For other databases check their PDO driver documentation pages which in-turn link to their respective DSN references. They either use method 1 or method 2 AFAICS.

2. SQL Queries

that will be used to read/write data.

• queries use named parameters. You have to use the exact names as shown in the examples. For example, to retrieve the hash for a user, the query named get_password_hash_for_user will be used. Write your custom SQL query and simply put :username where you are referring to the username (aka uid) of the user trying to login.
• You don't need to supply all queries. For example, if you use the default user home simply leave the query get_home commented. This app will recognize this and communicate to Nextcloud that this feature is not available.
  • user_exists and get_users are required, the rest is optional.
  • For user authentication (i.e. login) you need at least get_password_hash_for_user, user_exists and get_users.
• For all queries that read data, only the first column is interpreted.
• Two queries require a little bit of attention:
  1. user_exists should return a boolean. See the example on how to do this properly.
  2. get_users is a query that searches for usernames (e.g. bob) and display names (e.g. Bob Bobson) and returns usernames
     • make sure the query looks through both usernames and display names, see example config
     • do case insensitive pattern matching, i.e. ILIKE (ILIKE only available in PostgreSQL)
     • query must not already contain a LIMIT or OFFSET. They will be added to the end of your query by this app
     • specify the LIKE without %, they will be added by the app. This is due to how prepared statements work. Again, see the example.
• Technical Info: Queries are passed verbatim to the prepare() method of a PDO object.

3. Hash Algorithm For New Passwords

used for the creation of new passwords.

• is optional and, if you leave it empty, defaults to bcrypt ($2y$).
• Other supported hash algorithms are MD5-CRYPT, SHA-256-CRYPT, SHA-512-CRYPT, Argon2i and Argon2id. The config values are md5, sha256, sha512, argon2i, argon2id respectively, e.g. 'hash_algorithm_for_new_passwords' => 'argon2id',. Or you can explicitly set bcrypt.
• This parameter only sets the hash algorithm for the creation of new passwords. For checking an existing password the hash algorithm will be detected automatically and all common crypt formats are recognized.
  • This means, that your db can have different hash formats simultaneously. Whenever a user's password is changed, it will be updated to the configured hash algorithm. This eases migration to more modern algorithms.

Security

• Password length is limited to 100 characters to prevent denial of service attacks against the web server. Without a limit, malicious users could feed your Nextcloud instance with passwords that have a length of tens of thousands of characters, which could cause a very high load due to expensive password hashing operations.
• The username during user creation (create_user) and the display name (set_display_name) are not limited in length.

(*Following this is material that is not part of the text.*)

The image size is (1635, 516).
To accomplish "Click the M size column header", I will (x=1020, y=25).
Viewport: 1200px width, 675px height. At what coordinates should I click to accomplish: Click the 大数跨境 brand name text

You should limit this on the db layer.

Troubleshooting

• TL;DR: check the log file
• This app has no UI, therefore all error output (exceptions and explicit logs) is written to Nextcloud's log, by default /var/www/nextcloud/data/nextcloud.log or /var/log/syslog. Log level 3 is sufficient for all non-debug output.
• There are no semantic checks for the SQL queries. As soon as a query string is not empty the app assumes that it is a query and executes it. It's likely that you will have typos in your SQL queries. Check the log to find out if and why SQL queries fail.
• Pro Tip: use jq to parse and format Nextcloud's JSON logfile

  • if not installed: apt install jq

  • watch logfile starting at the bottom:

    jq -C 'select (.app=="user_backend_sql_raw")' /var/www/nextcloud/data/nextcloud.log  | less -R +G

    • -C enables colored output, later for less -R keeps it
    • the select defines a filter to only show entries where the key app is set to this app's name
    • +G jumps to end of file
    • less does not auto-update, you need to quit using q and start again
• This app also logs non-SQL configuration errors, e.g. missing db name.